题目要求
把下面这篇讲Android音视频同步播放器的文章从头到尾完整誊写一遍，一字不改。

给定文段

○ ○ ○ ○

深入理解Android音视频同步机制(五)如何从零开始写一个音视频同步的播放器

共 16818字,需浏览 34分钟

 ·

2021-07-07 23:18

  • 深入理解Android音视频同步机制(一)概述

  • 深入理解Android音视频同步机制(二)ExoPlayer的avsync逻辑

  • 深入理解Android音视频同步机制(三)NuPlayer的avsync逻辑

  • 深入理解Android音视频同步机制(四)MediaSync的使用与原理

  • 深入理解Android音视频同步机制(五)如何从零开始写一个音视频同步的播放器

前面我们分析了三个播放器的av sync逻辑,可以看到他们都各有不同,那么究竟哪种方法可以达到最好的avsync结果?哪些逻辑是必要的?如果我们想自己从零开始写一个av同步的播放器,都需要做哪些工作?

首先我们测试了几个播放器的音视频同步表现,使用的是syncOne官网的1080p 24fps H264 AAC测试片源,只测试speaker下的结果,测试结果如下

下面我们参考cts中的mediacodec使用示例,尝试着写出一个avsync结果与上面结果接近的播放器

MediaCodecPlayer Demo

demo的地址关注文末公众号查看。

首先来看一下整体流程,如下图所示

总体流程和ExoPlayer基本相似。图中的doSomeWork是核心大loop,同步地调用MediaCodc接口,关键的avsync逻辑在drainOutputBuffer方法中实现。

○ ○ ○ ○

页面与屏幕定位数据:
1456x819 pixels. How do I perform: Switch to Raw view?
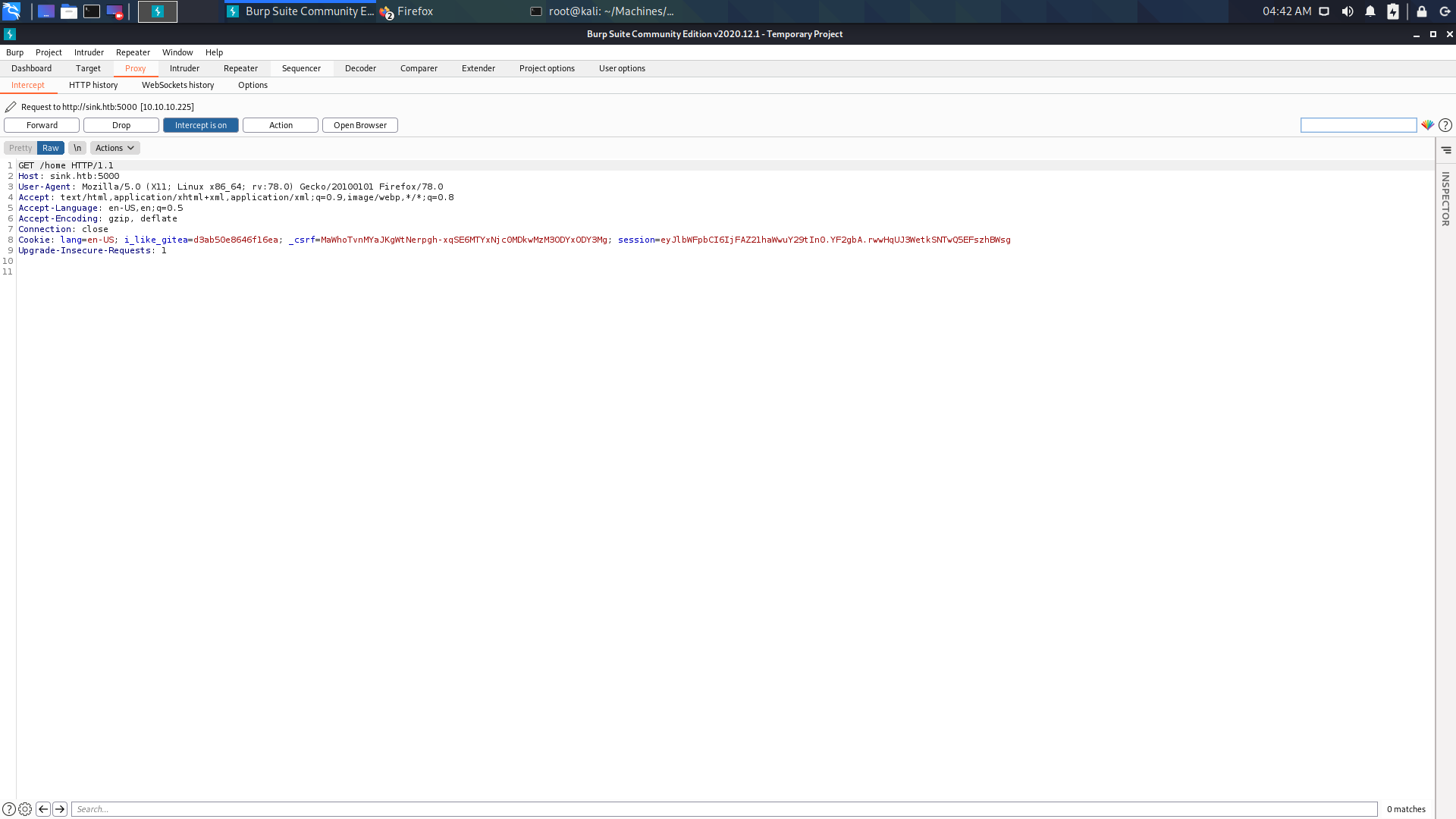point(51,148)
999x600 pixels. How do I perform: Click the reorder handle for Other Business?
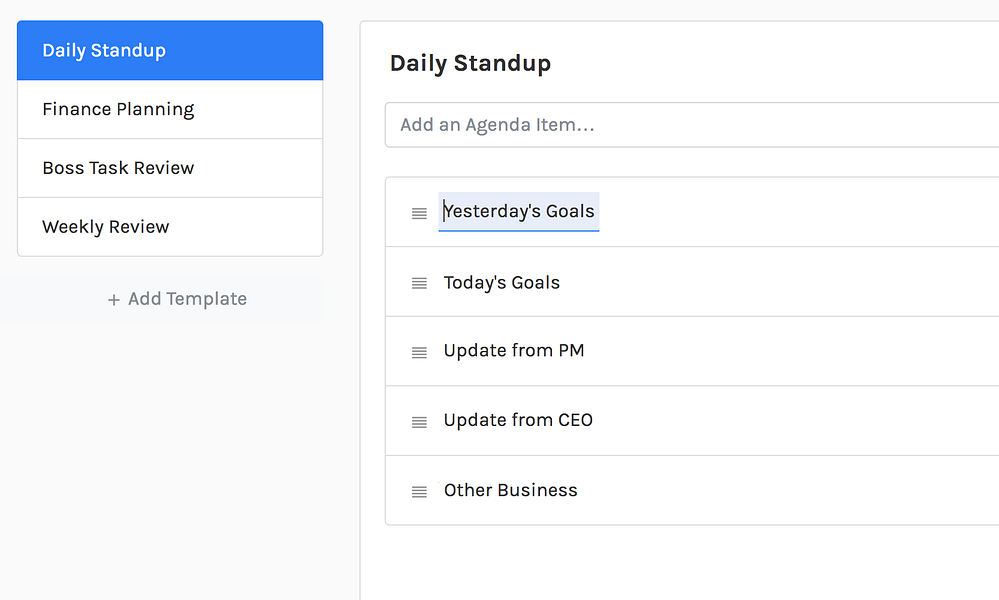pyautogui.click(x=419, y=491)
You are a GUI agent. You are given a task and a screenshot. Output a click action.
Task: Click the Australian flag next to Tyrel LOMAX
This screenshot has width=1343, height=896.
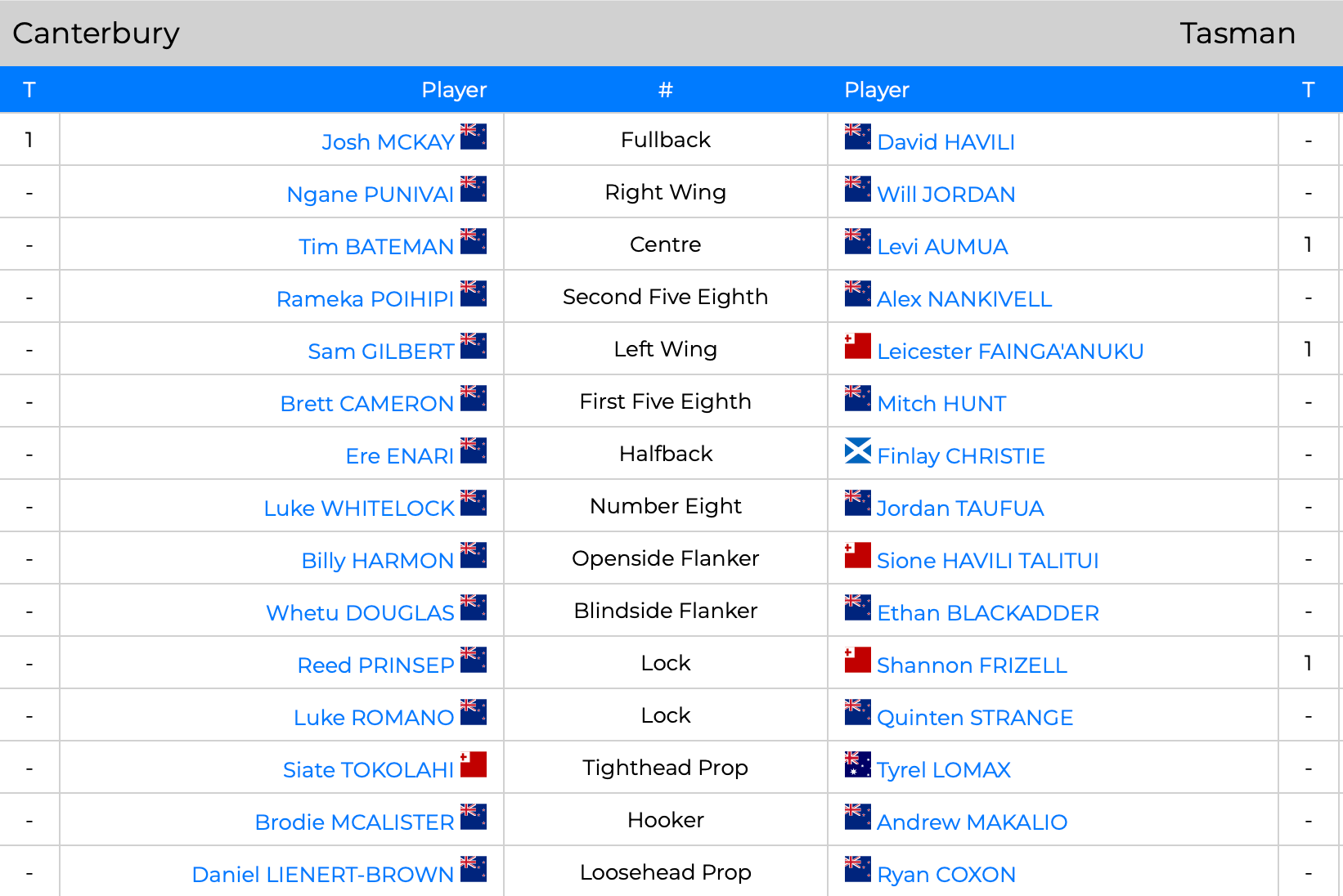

○ ○ ○ ○

参考答案
深入理解Android音视频同步机制(五)如何从零开始写一个音视频同步的播放器

共 16818字,需浏览 34分钟

 ·

2021-07-07 23:18

  • 深入理解Android音视频同步机制(一)概述

  • 深入理解Android音视频同步机制(二)ExoPlayer的avsync逻辑

  • 深入理解Android音视频同步机制(三)NuPlayer的avsync逻辑

  • 深入理解Android音视频同步机制(四)MediaSync的使用与原理

  • 深入理解Android音视频同步机制(五)如何从零开始写一个音视频同步的播放器

前面我们分析了三个播放器的av sync逻辑,可以看到他们都各有不同,那么究竟哪种方法可以达到最好的avsync结果?哪些逻辑是必要的?如果我们想自己从零开始写一个av同步的播放器,都需要做哪些工作?

首先我们测试了几个播放器的音视频同步表现,使用的是syncOne官网的1080p 24fps H264 AAC测试片源,只测试speaker下的结果,测试结果如下

下面我们参考cts中的mediacodec使用示例,尝试着写出一个avsync结果与上面结果接近的播放器

MediaCodecPlayer Demo

demo的地址关注文末公众号查看。

首先来看一下整体流程,如下图所示

总体流程和ExoPlayer基本相似。图中的doSomeWork是核心大loop,同步地调用MediaCodc接口,关键的avsync逻辑在drainOutputBuffer方法中实现。